Denote with \((P_{\ell }^u)_m^n\) the problem \(P_m^n\) augmented by (A1). Denote with \((P_{\ell })_m^n\) the problem \(P_m^n\) augmented only by the uniform lower bounds

$$\begin{aligned} \ell&\le x_i&i&=m,\ldots ,n \end{aligned}$$
(A3)

The following lemma provides further auxiliary results.

Lemma 12

Let \(m\le h\le k\le n\) and retain the assumptions of Proposition 10.

  1. 1.

    The problem \((P_{\ell }^u)_h^k\) is consistent and has the equivalent representation (1), (2) and

    $$\begin{aligned} {\bar{\ell }}_i\le\,&x_i\le {\bar{u}}_i&i&=h,\ldots ,k \end{aligned}$$
    (A4)

    with \({\bar{\ell }}_i=\max (\ell _i,\ell )\le \min (u_i,u)={\bar{u}}_i\) for \(i=h,\ldots ,k\).

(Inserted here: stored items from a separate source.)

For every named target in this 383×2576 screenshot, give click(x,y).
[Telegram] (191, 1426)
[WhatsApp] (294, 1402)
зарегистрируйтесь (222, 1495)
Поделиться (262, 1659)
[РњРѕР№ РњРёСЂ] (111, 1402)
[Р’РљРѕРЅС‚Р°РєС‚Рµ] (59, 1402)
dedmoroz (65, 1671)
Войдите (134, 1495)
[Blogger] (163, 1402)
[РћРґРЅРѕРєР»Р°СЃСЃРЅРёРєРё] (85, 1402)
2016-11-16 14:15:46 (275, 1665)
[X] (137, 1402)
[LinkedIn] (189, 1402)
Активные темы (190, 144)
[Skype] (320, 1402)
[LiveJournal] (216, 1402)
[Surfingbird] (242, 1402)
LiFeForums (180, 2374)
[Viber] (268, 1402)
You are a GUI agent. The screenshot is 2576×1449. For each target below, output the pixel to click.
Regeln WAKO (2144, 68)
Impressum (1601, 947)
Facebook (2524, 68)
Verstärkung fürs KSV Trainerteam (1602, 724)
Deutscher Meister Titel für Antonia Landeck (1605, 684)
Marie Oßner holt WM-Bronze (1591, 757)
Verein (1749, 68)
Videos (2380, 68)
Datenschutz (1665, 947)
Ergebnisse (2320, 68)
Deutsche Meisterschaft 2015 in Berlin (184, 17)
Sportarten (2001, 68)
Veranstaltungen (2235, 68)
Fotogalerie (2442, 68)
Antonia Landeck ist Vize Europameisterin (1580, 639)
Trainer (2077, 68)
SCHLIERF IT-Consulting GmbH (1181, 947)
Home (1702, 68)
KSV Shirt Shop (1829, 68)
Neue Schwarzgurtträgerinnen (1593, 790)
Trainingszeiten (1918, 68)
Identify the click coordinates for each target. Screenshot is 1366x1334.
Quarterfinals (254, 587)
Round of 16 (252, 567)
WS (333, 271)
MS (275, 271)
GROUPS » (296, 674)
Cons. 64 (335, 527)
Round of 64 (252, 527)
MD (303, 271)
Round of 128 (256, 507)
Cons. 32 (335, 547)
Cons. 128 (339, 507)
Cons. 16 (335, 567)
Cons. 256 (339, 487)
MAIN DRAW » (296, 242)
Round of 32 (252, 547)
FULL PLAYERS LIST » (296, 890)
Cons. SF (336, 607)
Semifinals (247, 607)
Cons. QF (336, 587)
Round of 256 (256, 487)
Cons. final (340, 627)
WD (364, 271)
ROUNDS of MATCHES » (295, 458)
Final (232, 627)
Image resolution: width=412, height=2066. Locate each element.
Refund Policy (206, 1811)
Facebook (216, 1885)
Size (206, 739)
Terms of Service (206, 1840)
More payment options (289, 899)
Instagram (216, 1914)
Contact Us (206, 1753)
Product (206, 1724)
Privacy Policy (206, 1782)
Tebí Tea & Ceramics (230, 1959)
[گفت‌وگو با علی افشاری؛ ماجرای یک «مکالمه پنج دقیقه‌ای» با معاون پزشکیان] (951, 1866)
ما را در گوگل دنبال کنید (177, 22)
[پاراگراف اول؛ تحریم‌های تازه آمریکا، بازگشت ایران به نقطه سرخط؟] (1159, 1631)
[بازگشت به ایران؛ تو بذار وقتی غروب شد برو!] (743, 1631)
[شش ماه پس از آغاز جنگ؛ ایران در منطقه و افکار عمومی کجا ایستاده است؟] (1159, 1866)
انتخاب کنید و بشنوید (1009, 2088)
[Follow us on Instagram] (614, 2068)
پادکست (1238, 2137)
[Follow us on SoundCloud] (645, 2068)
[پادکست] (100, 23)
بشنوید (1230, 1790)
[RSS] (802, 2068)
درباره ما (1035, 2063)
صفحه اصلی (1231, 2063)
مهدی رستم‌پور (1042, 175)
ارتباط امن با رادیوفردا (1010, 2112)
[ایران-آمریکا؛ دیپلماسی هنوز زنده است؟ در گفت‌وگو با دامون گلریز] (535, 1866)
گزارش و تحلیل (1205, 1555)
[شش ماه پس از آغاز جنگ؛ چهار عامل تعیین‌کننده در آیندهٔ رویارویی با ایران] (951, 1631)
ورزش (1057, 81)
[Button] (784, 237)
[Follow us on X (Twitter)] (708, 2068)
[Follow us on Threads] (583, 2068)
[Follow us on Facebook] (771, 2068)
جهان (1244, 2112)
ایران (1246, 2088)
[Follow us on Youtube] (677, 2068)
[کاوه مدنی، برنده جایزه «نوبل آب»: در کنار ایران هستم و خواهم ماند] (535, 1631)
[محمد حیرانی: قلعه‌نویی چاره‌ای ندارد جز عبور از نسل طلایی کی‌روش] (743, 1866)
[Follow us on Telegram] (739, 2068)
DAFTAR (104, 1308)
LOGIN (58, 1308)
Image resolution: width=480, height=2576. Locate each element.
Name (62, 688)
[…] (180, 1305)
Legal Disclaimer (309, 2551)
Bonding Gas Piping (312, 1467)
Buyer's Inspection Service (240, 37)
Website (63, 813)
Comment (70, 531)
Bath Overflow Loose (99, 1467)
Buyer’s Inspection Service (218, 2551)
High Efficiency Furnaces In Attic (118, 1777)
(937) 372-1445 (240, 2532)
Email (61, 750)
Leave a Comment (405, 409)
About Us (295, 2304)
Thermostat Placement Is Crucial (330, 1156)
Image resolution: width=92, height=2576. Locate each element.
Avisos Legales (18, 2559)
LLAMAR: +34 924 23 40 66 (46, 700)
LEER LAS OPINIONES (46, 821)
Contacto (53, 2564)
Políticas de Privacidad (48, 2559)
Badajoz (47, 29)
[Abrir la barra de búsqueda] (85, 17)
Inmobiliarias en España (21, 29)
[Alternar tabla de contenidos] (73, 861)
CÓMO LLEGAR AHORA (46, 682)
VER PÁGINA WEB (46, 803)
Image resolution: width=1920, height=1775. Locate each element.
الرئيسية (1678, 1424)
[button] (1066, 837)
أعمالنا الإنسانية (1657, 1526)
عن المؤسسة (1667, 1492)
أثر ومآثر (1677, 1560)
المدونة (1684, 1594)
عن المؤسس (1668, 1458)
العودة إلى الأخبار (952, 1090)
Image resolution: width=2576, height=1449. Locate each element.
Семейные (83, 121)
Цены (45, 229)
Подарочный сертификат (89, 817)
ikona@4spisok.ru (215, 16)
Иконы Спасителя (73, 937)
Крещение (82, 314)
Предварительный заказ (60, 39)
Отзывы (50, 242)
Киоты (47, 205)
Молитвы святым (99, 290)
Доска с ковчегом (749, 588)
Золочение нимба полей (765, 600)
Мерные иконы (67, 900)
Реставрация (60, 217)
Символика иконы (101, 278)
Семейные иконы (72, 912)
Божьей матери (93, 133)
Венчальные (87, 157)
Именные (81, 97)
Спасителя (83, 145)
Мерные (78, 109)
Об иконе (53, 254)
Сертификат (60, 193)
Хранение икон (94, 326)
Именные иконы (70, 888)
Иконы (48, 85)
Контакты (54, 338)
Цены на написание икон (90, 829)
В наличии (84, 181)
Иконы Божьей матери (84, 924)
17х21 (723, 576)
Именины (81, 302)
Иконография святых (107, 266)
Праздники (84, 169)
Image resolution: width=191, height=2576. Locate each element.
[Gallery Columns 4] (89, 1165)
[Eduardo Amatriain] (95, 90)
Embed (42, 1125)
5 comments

In this form, the interval constraints of \((P_{\ell }^u)_h^k\) satisfy parts 2. and 3. of Lemma 1. For \((P_{\ell })_h^k\), corresponding assertions hold.

  2. 2.

    Let the minimizer \(x^{\star }_h,\ldots ,x^{\star }_k\) of \(P_h^k\) also satisfy (A1) for \(i=h,\ldots ,k\). Then it minimizes \((P_{\ell }^u)_h^k\).

  3. 3.

    Let the minimizer \(x^{\star }_h,\ldots ,x^{\star }_k\) of \(P_h^k\) also satisfy (A3) for \(i=h,\ldots ,k\). Then it minimizes \((P_{\ell })_h^k\).

  4. 4.

    Let the minimizer \(x^{\star }_h,\ldots ,x^{\star }_k\) of \((P_{\ell }^u)_h^k\) satisfy \(x^{\star }_i<u\) with strict inequality for \(i=h,\ldots ,k\). Then it minimizes \((P_{\ell })_h^k\).

Proof

1: With parts 2. and 3. of Lemma 1 for \(P_h^k\) and the assumptions, we find

$$\begin{aligned} \ell _i&\le u_i&\ell _i&\le \ell _k\le u&\ell&\le u_h\le u_i&\ell&\le u&i&=h,\ldots ,k \end{aligned}$$

Hence, \({\bar{\ell }}_i=\max (\ell _i,\ell )\le \min (u_i,u)={\bar{u}}_i\) for \(h\le i\le k\) follows. Moreover, (4) and (A1) are clearly equivalent to (A4). Remarking also \({\bar{\ell }}_i\le {\bar{\ell }}_j\) and \({\bar{u}}_i\le {\bar{u}}_j\) for \(h\le i\le j\le k\), the problem with objective function (1) and constraints (2), (A4) is consistent by part 3. of Lemma 1.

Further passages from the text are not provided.